*** Opening GIVEN PASSAGE ***

Kids traumatized by war in DRC

50+ civilians killed in Rutshuru clashes in January alone

OCHA reports about 50 civilians killed in Rutshuru fighting in January, with wider clashes in North Kivu worsening displacement and access.

Published:

February 18, 2026 at 11:16:20 AM

Modified:

February 18, 2026 at 11:39:25 AM

 Serge Kitoko Tshibanda

Written By |

 Serge Kitoko Tshibanda

Political Analyst

Fighting across parts of DRC North Kivu is reinforcing a wider regional pattern: violence that jumps between territories can rapidly overwhelm civilian protection, humanitarian access and health services. In an update citing OCHA’s January reporting, more than fifty civilians were killed during clashes in multiple villages of Rutshuru in mid-January, with additional deadly incidents and fresh displacement reported in Masisi and Walikale.

*** Closing GIVEN PASSAGE ***
*** Opening INFORMATION SUPPLIED ***

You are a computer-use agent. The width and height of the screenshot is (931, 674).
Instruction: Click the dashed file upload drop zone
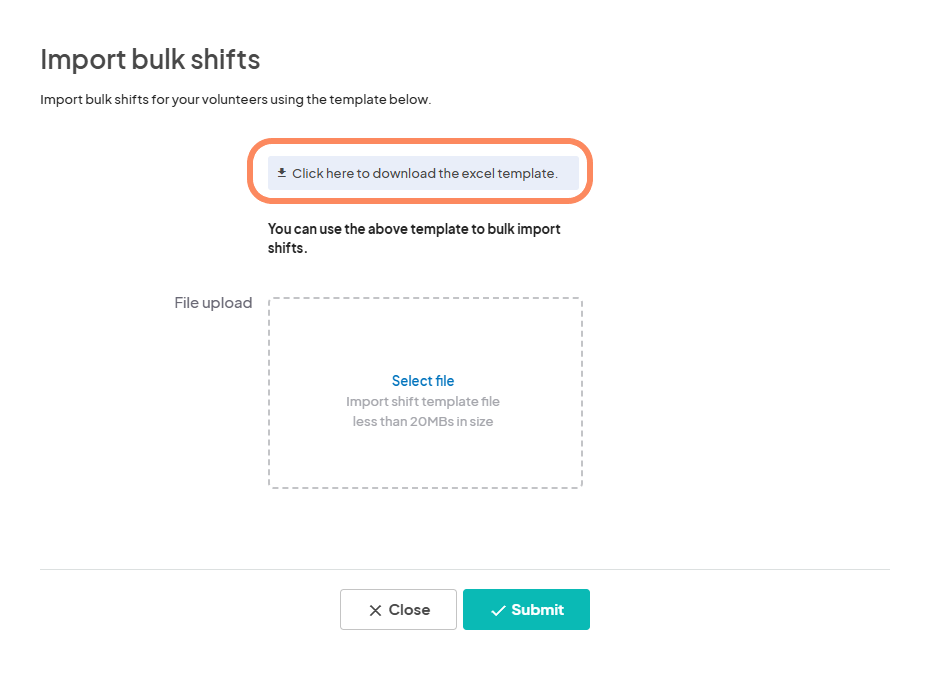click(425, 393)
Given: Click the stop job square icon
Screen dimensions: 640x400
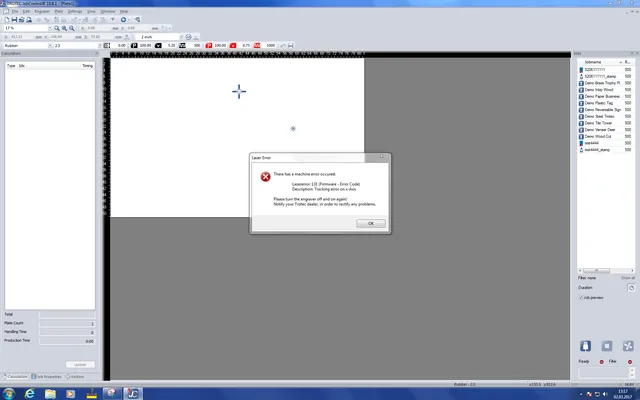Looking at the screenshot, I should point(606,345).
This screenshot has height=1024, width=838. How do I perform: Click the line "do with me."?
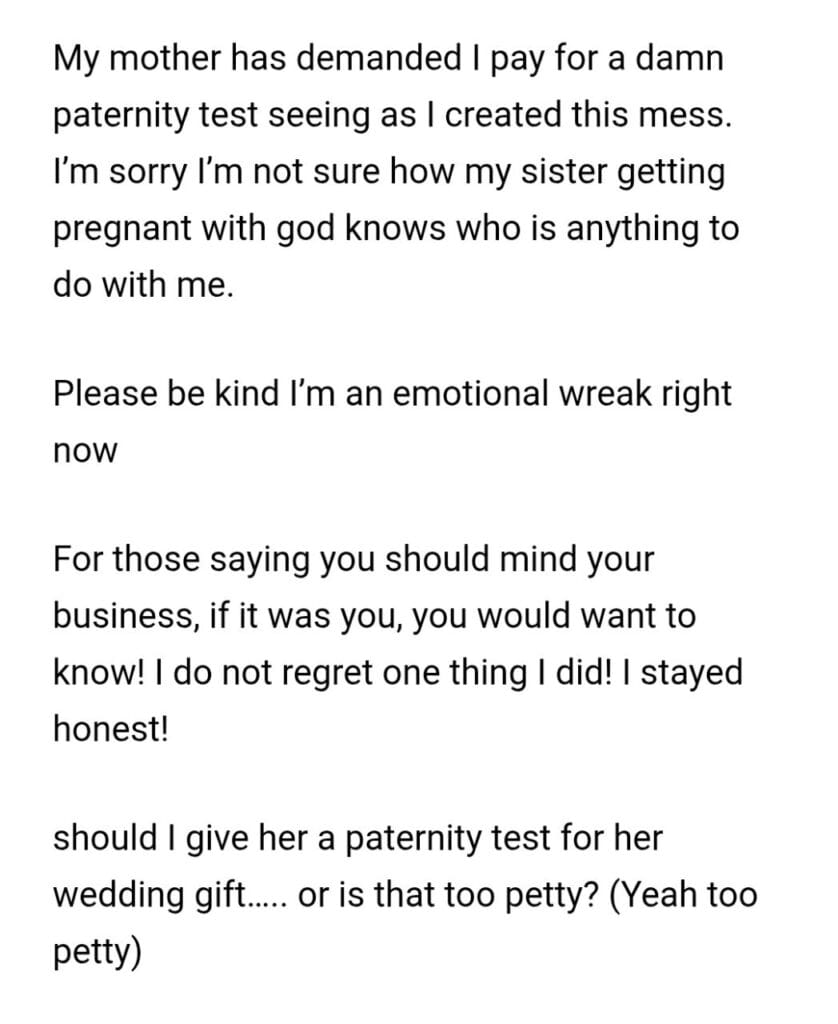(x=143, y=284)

*** Closing INFORMATION SUPPLIED ***
*** Opening INFORMATION SUPPLIED ***

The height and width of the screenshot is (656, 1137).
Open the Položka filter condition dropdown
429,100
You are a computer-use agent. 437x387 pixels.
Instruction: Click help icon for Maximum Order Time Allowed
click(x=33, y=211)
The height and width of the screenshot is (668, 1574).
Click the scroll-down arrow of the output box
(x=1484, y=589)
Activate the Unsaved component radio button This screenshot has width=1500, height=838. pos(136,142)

*** Closing INFORMATION SUPPLIED ***

PROMPT 1: List every place in North Kivu that the article on fighting in the DRC names as a site of clashes, killings or displacement.
PROMPT 2: According to the article on fighting in the DRC, what is the title of its writer, Serge Kitoko Tshibanda?
PROMPT 3: Reproduce word for word everything in the article on fighting in the DRC from "February 18, 2026 at 11:39:25" down to "Masisi and Walikale.".
You will not need the material for any of this work.

EXERCISE RESULT 1: Rutshuru, Masisi, Walikale

EXERCISE RESULT 2: Political Analyst

EXERCISE RESULT 3:
February 18, 2026 at 11:39:25 AM

 Serge Kitoko Tshibanda

Written By |

 Serge Kitoko Tshibanda

Political Analyst

Fighting across parts of DRC North Kivu is reinforcing a wider regional pattern: violence that jumps between territories can rapidly overwhelm civilian protection, humanitarian access and health services. In an update citing OCHA’s January reporting, more than fifty civilians were killed during clashes in multiple villages of Rutshuru in mid-January, with additional deadly incidents and fresh displacement reported in Masisi and Walikale.